Data entries:
<<<<

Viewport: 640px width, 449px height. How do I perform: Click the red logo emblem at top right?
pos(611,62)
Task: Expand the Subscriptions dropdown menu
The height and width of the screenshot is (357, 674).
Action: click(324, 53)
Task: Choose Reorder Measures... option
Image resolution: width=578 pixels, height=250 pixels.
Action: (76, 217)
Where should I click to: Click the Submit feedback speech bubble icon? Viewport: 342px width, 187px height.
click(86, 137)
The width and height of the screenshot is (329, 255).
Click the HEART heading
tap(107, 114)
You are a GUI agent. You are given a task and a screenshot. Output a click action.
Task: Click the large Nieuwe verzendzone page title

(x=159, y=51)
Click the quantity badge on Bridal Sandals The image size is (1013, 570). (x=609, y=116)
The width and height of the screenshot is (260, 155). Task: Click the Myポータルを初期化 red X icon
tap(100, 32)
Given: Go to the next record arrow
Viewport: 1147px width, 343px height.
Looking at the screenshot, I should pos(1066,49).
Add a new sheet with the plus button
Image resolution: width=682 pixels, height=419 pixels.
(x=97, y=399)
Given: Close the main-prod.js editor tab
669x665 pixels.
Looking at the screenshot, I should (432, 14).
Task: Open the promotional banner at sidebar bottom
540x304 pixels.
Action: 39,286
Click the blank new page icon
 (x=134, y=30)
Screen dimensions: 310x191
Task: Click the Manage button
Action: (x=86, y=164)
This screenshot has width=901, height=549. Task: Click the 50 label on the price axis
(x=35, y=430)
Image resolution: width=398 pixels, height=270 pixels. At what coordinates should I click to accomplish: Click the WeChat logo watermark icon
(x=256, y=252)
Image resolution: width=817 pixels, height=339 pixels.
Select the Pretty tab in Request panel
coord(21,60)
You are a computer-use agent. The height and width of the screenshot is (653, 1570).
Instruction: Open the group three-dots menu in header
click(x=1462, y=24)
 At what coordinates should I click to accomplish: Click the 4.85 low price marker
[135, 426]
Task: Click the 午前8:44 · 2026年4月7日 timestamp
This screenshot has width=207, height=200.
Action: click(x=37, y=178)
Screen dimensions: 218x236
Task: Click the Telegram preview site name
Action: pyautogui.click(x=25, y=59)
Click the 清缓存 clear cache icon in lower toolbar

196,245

>>>>

| Assigned task |
Write down every line of the data exactly as it appears above.

| Reply |
Viewport: 640px width, 449px height. How do I perform: Click the red logo emblem at top right?
pos(611,62)
Task: Expand the Subscriptions dropdown menu
The height and width of the screenshot is (357, 674).
Action: click(324, 53)
Task: Choose Reorder Measures... option
Image resolution: width=578 pixels, height=250 pixels.
Action: (76, 217)
Where should I click to: Click the Submit feedback speech bubble icon? Viewport: 342px width, 187px height.
click(86, 137)
The width and height of the screenshot is (329, 255).
Click the HEART heading
tap(107, 114)
You are a GUI agent. You are given a task and a screenshot. Output a click action.
Task: Click the large Nieuwe verzendzone page title

(x=159, y=51)
Click the quantity badge on Bridal Sandals The image size is (1013, 570). (x=609, y=116)
The width and height of the screenshot is (260, 155). Task: Click the Myポータルを初期化 red X icon
tap(100, 32)
Given: Go to the next record arrow
Viewport: 1147px width, 343px height.
Looking at the screenshot, I should pos(1066,49).
Add a new sheet with the plus button
Image resolution: width=682 pixels, height=419 pixels.
(x=97, y=399)
Given: Close the main-prod.js editor tab
669x665 pixels.
Looking at the screenshot, I should (432, 14).
Task: Open the promotional banner at sidebar bottom
540x304 pixels.
Action: 39,286
Click the blank new page icon
 (x=134, y=30)
Screen dimensions: 310x191
Task: Click the Manage button
Action: (x=86, y=164)
This screenshot has width=901, height=549. Task: Click the 50 label on the price axis
(x=35, y=430)
Image resolution: width=398 pixels, height=270 pixels. At what coordinates should I click to accomplish: Click the WeChat logo watermark icon
(x=256, y=252)
Image resolution: width=817 pixels, height=339 pixels.
Select the Pretty tab in Request panel
coord(21,60)
You are a computer-use agent. The height and width of the screenshot is (653, 1570).
Instruction: Open the group three-dots menu in header
click(x=1462, y=24)
 At what coordinates should I click to accomplish: Click the 4.85 low price marker
[135, 426]
Task: Click the 午前8:44 · 2026年4月7日 timestamp
This screenshot has width=207, height=200.
Action: click(x=37, y=178)
Screen dimensions: 218x236
Task: Click the Telegram preview site name
Action: pyautogui.click(x=25, y=59)
Click the 清缓存 clear cache icon in lower toolbar

196,245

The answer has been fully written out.